HPCwire
 The global publication of record for High Performance Computing / September 19, 2003: Vol. 12, No. 37

Previous Article   |  Table of Contents  |  

Features:

USA SUPERCOMPUTING: INTERVIEW WITH THE JASON STUDY DIRECTOR
by Alan Beck, Editor-in-Chief

Background: To better understand the status of supercomputing in the United States, three government studies are underway and some reports are now becoming available. It is expected that these three reports will influence federally-funded research in high-end computing.

The National Research Council's Computer Science and Telecommunications Board convened the Committee on the Future of Supercomputing to conduct a 2-year study. This study is jointly sponsored by the Department of Energy's Office of Science and by its National Nuclear Security Administration's (NNSA) Advanced Simulation and Computing (ASC) Program. An Interim Report: The Future of Supercomputing has been released.

A separate interagency report is expected to include plans for a fresh source of funding for R&D in petaFLOP scale computing and custom architectures. The High-End Computing Revitalization Task Force (HECRTF) will provide a 5-year plan for funding supercomputing research beginning in fiscal year 2005.

NNSA also commissioned a JASON Program summer study to look at the "Computing Requirements for Stockpile Stewardship." [The JASONs represent a group of distinguished scientists chartered by the DoD to advise the agencies of the US government on scientific issues.] The NNSA's Advanced Simulation and Computing Program, historically known as ASCI, is funded to create world-class simulation capabilities in support of the nation's Stockpile Stewardship Program (SSP), and as such was the primary focus of the study.

Roy F. Schwitters is the S.W. Richardson Foundation Regental Professor of Physics for the University of Texas at Austin; currently, he chairs the UT Department of Physics and directs its Center for Particle Physics. He served as the JASON Program study leader.

HPCwire: WHY WAS THE JASON STUDY COMMISSIONED?

Schwitters: This study was chartered to explore the linkage between the requirements of the stockpile mission and the acquisition of computer hardware capability and capacity. In particular, we were tasked to evaluate the increased risk to the nuclear weapons (NW) stockpile and the scientific program of the Stockpile Stewardship Program (SSP) if we were to further delay computer acquisitions intended to advance computing capability. We were also charged to consider the degree of confidence the program should have in our NW simulation capability and then assess the appropriate balance between near-, intermediate- and long-term SSP needs for acquiring new hardware intended to increase computing capability.

HPCwire: THIS SOUNDS LIKE A LOT MORE THAN COMPUTER HARDWARE. IS THAT CORRECT?
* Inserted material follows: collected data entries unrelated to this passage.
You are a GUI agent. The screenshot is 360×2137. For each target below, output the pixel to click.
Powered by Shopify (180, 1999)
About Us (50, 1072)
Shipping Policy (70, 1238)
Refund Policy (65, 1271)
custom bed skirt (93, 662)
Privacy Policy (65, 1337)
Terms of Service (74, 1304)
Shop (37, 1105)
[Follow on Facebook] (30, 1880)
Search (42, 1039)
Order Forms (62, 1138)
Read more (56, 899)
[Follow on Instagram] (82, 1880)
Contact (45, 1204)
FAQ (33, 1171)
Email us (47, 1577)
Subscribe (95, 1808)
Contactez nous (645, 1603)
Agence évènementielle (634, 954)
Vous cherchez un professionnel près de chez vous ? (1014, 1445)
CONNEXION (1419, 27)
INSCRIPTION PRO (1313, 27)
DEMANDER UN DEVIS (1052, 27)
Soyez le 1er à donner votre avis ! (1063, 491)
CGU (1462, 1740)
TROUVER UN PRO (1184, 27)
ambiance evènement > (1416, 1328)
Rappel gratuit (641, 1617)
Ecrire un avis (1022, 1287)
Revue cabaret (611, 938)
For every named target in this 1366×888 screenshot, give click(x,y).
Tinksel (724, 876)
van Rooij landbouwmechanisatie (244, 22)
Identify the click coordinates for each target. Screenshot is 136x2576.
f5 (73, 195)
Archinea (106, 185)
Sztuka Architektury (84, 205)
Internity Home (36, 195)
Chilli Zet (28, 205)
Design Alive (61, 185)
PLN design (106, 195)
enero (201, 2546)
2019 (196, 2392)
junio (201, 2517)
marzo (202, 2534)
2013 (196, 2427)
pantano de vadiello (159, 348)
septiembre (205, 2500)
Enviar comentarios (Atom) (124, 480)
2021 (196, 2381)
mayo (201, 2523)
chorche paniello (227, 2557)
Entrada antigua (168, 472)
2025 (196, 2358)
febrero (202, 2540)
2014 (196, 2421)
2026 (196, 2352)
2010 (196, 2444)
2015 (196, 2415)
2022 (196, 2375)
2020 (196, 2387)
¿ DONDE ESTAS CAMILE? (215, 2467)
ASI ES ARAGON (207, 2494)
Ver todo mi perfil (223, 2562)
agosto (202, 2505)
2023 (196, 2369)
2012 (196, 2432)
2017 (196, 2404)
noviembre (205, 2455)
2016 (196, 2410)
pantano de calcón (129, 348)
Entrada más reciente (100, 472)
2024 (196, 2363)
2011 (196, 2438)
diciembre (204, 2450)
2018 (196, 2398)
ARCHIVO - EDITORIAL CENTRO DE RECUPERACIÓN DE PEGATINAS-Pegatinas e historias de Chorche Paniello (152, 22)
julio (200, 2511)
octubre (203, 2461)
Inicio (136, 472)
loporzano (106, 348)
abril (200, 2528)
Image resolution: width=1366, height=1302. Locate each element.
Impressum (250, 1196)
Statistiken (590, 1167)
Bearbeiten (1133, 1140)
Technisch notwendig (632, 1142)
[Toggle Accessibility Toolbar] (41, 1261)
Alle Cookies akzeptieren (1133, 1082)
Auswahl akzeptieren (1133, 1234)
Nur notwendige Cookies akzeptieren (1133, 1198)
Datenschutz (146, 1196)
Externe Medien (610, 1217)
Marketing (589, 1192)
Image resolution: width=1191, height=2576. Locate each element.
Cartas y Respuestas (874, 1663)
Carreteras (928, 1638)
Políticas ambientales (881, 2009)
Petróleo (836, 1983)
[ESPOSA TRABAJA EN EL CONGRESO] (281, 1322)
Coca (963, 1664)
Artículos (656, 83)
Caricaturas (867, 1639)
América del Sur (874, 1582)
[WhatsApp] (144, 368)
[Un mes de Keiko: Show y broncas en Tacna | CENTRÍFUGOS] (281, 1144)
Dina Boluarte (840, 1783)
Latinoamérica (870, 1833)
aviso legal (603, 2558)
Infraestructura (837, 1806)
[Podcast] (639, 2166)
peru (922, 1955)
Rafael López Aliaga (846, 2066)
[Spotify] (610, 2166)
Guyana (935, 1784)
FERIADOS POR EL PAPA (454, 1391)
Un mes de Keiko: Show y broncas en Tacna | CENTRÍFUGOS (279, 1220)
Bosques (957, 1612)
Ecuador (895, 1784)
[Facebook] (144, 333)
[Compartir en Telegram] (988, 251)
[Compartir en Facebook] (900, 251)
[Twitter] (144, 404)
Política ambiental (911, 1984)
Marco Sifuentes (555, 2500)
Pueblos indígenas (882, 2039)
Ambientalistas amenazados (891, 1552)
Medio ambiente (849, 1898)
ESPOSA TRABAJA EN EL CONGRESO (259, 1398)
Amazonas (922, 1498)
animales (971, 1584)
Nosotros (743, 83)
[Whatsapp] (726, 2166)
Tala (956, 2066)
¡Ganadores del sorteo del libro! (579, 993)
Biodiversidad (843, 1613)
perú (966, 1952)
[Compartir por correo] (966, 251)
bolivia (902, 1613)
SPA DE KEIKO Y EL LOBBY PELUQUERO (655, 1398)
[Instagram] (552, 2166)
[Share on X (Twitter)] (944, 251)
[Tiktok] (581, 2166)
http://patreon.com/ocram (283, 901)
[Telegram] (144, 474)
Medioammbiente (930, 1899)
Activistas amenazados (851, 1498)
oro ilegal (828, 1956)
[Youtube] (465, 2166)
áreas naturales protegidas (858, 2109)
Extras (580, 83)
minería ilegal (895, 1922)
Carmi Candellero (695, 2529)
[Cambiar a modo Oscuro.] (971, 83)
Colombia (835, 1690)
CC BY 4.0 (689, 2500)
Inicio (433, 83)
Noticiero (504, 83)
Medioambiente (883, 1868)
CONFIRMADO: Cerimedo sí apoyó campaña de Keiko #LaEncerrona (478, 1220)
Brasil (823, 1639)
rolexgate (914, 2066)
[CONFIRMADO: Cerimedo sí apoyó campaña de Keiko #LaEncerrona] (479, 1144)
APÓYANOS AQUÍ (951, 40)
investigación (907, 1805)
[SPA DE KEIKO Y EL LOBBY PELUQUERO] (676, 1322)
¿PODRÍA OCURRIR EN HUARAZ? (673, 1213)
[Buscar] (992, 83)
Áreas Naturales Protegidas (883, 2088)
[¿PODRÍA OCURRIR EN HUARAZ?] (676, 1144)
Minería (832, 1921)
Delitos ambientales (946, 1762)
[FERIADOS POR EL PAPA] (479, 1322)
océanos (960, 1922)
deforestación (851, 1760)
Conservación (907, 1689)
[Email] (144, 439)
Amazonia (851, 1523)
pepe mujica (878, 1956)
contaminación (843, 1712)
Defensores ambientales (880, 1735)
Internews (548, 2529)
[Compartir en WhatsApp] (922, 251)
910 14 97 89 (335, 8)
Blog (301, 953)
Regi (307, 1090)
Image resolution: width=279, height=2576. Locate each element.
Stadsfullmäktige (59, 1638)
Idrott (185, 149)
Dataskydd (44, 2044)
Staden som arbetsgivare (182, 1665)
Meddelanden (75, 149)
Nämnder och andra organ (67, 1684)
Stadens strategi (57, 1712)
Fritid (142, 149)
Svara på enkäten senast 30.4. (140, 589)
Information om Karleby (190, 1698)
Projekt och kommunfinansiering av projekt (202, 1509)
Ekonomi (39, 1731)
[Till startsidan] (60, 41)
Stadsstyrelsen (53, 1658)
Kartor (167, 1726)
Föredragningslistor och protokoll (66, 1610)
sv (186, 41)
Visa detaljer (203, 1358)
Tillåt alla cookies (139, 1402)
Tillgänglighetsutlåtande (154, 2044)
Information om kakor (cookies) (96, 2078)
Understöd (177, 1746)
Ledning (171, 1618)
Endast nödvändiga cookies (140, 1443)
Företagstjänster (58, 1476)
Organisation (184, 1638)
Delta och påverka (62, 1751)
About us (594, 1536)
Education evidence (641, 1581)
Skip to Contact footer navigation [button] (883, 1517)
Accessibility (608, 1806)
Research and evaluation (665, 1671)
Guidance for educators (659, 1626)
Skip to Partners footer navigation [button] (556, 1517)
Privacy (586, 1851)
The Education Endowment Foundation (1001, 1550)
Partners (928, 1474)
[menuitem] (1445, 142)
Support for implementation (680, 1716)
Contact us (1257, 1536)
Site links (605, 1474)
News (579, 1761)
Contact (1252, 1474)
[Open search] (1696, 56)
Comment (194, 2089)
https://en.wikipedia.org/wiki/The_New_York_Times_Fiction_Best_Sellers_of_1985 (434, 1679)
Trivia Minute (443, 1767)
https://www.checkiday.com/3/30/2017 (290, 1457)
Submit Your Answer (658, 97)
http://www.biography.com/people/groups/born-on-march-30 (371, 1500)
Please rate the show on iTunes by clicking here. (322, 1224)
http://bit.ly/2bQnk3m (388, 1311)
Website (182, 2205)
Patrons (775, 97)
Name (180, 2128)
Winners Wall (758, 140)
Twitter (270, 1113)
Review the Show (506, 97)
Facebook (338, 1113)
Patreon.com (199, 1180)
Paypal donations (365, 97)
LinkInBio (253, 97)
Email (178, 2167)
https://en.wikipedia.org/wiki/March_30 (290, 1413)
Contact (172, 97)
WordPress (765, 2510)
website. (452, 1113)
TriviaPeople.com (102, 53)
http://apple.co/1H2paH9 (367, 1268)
Schwitters: That's true. This is really about confidence in our ability to assess the safety and reliability of our aging nuclear weapons stockpile, clearly a national security issue. ASCI has developed requisite tools and methods to the point where these have become an essential part of stockpile stewardship. So what are these tools? These include the development of weapons codes and physics models built on a validated scientific/engineering base, the scientific resources necessary to develop better models, the acquisition of powerful computing platforms and the creation of the supporting hardware and software infrastructure. These components need to be balanced in order for the program to be successful. Thus, the platform costs represent only about 20% of the overall ASCI budget. The greatest existing investment is in the scientific applications and the people. It is also important to note that ASCI is successful because it comprises both experienced scientists plus a very capable cadre of younger scientists who, working closely with the nuclear weapons designers and engineers, have acquired invaluable expertise in developing and optimizing ASCI tools and in establishing and improving the scientific credibility of nuclear weapon simulations. Some notable ASCI accomplishments are described in the JASON report.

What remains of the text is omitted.